久々の伊坂作品。記録をさかのぼってみると、なんと2012年10月に「砂漠」を読んで以来。本屋でいろいろ探しているうちに平積みになっていたのを手に取って裏表紙のあらすじを目にしたら、どうやら「兜」と呼ばれる殺し屋の話。10年以上前に読んだ伊坂作品で、非常にユニークで巧妙なキャラクターだった泥棒の「黒澤」、殺し屋の「蝉」が登場した作品が大いに面白かった記憶があったので手にしてみた次第。

 

主人公は文具メーカーの営業社員を隠れ蓑に殺し屋稼業を営んできた「兜」。
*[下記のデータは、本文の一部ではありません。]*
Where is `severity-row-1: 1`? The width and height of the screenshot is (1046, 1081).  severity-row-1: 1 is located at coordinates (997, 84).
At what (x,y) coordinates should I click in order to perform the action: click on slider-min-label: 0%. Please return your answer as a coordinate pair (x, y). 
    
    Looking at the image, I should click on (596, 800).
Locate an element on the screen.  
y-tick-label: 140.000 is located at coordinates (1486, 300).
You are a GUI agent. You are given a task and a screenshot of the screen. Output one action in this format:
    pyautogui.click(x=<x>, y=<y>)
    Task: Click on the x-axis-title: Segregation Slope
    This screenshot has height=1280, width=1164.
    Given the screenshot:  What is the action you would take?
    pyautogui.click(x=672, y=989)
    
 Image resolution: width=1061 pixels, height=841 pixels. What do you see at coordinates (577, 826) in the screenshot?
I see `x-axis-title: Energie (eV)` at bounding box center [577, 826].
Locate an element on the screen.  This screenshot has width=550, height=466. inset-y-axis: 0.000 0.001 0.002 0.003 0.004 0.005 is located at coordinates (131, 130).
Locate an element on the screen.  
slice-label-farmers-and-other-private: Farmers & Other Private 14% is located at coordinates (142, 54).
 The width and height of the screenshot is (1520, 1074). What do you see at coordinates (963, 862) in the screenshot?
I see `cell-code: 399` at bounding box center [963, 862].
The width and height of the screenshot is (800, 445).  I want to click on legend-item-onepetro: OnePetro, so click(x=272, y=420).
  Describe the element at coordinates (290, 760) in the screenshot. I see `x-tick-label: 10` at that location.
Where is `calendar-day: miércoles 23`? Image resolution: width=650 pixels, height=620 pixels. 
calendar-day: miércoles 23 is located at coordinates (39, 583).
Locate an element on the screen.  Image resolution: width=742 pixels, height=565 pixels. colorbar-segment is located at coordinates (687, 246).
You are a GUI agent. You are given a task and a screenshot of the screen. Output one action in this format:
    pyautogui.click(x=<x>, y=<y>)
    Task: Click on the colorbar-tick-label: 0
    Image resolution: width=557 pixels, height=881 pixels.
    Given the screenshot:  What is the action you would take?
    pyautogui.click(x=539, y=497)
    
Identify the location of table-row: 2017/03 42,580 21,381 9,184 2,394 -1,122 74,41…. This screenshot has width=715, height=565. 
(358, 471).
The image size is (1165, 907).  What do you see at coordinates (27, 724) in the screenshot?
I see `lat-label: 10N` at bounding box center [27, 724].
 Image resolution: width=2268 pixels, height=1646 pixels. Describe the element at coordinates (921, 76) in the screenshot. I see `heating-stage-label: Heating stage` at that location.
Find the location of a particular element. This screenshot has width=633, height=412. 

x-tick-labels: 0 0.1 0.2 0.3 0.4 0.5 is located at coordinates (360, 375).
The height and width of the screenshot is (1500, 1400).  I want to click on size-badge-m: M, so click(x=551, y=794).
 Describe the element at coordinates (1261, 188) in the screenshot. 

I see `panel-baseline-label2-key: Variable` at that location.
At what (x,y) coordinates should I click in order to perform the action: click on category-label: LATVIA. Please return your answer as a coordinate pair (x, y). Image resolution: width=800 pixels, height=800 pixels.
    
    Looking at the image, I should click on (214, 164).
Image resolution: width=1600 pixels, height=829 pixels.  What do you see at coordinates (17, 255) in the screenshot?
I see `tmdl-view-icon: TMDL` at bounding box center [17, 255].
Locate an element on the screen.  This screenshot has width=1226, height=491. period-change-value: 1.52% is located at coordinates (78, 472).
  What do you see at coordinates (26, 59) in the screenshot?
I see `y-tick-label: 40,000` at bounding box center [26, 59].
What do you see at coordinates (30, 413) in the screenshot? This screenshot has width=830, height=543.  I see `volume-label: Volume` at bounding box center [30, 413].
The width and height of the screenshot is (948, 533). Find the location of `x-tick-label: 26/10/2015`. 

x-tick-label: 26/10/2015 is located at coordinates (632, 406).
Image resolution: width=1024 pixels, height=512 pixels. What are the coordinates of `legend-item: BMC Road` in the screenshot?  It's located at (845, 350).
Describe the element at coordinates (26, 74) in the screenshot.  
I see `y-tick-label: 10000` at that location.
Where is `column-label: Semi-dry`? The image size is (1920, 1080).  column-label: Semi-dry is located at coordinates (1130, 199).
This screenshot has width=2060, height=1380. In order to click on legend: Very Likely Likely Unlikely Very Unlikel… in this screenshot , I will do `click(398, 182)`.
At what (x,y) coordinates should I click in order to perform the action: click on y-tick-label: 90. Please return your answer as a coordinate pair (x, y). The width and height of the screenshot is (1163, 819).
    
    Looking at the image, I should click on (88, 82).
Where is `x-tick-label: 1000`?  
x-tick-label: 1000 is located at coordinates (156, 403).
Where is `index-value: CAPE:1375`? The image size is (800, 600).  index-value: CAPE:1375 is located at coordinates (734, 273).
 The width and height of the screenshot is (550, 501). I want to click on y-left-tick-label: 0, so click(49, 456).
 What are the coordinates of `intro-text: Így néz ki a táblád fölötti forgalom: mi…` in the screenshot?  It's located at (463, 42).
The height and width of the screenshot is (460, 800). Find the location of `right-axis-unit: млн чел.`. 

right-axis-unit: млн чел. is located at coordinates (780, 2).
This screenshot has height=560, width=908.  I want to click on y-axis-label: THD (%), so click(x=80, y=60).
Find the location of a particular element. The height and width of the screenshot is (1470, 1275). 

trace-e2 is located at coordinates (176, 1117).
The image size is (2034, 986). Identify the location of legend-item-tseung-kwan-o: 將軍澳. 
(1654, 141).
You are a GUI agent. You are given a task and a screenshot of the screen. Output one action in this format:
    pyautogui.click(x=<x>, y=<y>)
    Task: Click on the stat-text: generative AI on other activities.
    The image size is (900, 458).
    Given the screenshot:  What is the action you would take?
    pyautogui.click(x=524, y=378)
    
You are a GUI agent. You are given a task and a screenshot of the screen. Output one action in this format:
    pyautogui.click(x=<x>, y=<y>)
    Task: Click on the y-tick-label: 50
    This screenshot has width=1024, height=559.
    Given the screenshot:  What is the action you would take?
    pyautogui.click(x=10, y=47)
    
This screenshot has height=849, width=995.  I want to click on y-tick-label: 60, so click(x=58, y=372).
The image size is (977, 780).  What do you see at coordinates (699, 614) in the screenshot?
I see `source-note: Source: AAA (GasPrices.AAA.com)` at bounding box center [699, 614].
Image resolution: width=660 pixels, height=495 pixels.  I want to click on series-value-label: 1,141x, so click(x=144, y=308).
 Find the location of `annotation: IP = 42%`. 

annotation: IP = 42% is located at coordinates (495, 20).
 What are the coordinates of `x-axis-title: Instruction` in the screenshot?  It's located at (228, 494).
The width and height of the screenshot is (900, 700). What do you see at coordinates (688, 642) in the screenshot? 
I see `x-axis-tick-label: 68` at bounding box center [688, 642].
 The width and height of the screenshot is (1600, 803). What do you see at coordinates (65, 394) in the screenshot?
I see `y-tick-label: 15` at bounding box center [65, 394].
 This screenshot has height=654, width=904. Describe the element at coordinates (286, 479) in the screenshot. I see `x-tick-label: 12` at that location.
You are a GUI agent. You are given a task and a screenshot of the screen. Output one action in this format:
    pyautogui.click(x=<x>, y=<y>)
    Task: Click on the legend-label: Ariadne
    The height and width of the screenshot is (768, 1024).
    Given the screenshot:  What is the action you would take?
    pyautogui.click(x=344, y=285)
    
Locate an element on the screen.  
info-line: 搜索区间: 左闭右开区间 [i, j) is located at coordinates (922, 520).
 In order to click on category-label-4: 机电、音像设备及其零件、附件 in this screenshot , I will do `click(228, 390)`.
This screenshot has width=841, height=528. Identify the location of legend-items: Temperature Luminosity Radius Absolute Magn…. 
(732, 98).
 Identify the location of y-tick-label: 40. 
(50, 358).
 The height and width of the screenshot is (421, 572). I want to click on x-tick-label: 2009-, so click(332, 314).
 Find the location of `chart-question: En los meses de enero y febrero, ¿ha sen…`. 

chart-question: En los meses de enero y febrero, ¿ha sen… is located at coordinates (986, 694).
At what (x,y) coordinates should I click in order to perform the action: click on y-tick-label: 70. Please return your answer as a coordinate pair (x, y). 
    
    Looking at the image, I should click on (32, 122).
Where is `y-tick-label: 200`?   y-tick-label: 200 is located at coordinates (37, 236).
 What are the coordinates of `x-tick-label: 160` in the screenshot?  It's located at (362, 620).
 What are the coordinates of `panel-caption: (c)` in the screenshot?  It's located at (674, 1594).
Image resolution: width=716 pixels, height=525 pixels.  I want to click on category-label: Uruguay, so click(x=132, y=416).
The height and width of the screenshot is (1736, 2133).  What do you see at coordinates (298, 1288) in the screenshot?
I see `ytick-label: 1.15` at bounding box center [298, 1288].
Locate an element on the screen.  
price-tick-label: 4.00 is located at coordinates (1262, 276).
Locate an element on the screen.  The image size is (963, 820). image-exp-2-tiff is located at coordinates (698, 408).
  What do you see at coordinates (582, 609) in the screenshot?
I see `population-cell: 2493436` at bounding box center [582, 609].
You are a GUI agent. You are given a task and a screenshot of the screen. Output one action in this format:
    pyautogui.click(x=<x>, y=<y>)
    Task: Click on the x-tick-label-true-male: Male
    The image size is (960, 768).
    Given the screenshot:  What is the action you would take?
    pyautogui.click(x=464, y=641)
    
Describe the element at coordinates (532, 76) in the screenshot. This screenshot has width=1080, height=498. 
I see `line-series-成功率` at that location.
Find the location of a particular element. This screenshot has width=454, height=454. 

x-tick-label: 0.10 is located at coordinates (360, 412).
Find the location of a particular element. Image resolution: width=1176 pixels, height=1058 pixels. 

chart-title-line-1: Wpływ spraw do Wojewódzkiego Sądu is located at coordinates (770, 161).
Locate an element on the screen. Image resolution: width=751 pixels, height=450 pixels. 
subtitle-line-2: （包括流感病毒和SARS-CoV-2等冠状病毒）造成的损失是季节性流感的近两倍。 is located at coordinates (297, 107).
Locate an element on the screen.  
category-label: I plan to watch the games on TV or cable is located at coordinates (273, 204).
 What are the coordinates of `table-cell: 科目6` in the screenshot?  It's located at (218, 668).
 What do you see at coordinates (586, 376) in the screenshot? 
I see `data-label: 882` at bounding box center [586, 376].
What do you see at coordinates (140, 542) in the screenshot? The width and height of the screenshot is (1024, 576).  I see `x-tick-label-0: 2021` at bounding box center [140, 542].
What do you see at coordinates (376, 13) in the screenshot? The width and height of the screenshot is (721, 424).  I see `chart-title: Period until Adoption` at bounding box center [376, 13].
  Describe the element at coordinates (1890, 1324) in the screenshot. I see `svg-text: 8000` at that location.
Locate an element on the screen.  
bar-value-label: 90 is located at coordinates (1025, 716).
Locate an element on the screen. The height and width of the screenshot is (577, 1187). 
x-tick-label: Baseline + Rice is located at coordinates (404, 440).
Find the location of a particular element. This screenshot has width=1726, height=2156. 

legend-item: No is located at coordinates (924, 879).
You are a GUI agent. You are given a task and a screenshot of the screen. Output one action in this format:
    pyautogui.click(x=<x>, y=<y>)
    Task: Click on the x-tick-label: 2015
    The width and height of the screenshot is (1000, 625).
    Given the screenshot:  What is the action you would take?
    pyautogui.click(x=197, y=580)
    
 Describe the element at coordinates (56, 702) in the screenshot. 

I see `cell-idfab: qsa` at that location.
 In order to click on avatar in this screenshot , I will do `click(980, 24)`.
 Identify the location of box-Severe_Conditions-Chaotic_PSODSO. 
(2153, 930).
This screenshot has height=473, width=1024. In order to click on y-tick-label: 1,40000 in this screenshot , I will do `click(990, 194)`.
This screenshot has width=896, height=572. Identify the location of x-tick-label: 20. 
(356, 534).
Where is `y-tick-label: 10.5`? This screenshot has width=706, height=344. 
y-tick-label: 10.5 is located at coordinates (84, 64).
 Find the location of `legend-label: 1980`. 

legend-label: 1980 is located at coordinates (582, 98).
人の命を奪う仕事に疑問を持つようになって引退を考えているのだが、仕事を手配する「医師」からそれまでの投資に見合う稼ぎを果たすまでは引退を認めらないと言われ、新たな仕事を引き受けないと自分や家族に危害が及ぶと悟った悩める殺し屋の身の処し方が描かれる。


なので、本作で「兜」がミッションを果たす場面は序盤に登場するだけだ。大半は思わぬ事件に巻き込まれたり、自分を狙う刺客との対決したりする場面とともに、大変な恐妻家であり、10代の息子がいる家族との関係や、さまざまな人物と関わる日常が描かれながら、これまでの裏稼業で得た知恵や技、過去の仕事のエピソードが挿入される。

 

結局、「兜」は新たな仕事を引き受けず、「医師」が手配した刺客に襲われるがなんとか撃退する。しかし、止めは刺さない。引退を決意した理由は守るのだ。いよいよ家族への危険が差し迫ったと覚悟した「兜」は、「医師」との対決を決意するが、新たに差し向けられた刺客は「兜」の顔見知りであり、その刺客自身も家族を人質に「兜」の始末を請け負っていると知る。

 

最終的に「兜」は顔見知りの刺客との対決ではなく、ビルから飛び降りて死を選択する。自身とその刺客の家族を守るために。そしてこの小説のすごいところは、何年か後に大人になった「兜」の息子(もちろん堅気)が長年封印していた「兜」の遺品の中から診察券を見つけ、父の自殺の真相を知ろうと「医師」を訪ね、新たな展開を見せて行くところだ。さらに「兜」が最後に対決を避けた刺客も絡んでくる。

 

あちこちに少しずつちりばめられた伏線が最後に一気につながり、「兜」が仕組んだ罠で「医師」は命を落とすのだが、そこに至る仕掛けや結末の鮮やかさ手際はさすがとしか言いようがない。「殺し屋」という設定にリアリティーがなく荒唐無稽と言えばそれまでだが、虚構の上に成り立つ小説の楽しみを存分に味わうことができるのは間違いない。(角川文庫)

 

【8日の備忘録】

朝=ご飯1膳、豚ミンチとピーマンのそぼろ、リンゴ、昼=豚バラネギ塩丼、ミニトマトと茹でブロッコリー。飲酒=赤ワイン4杯。体重=59.8キロ。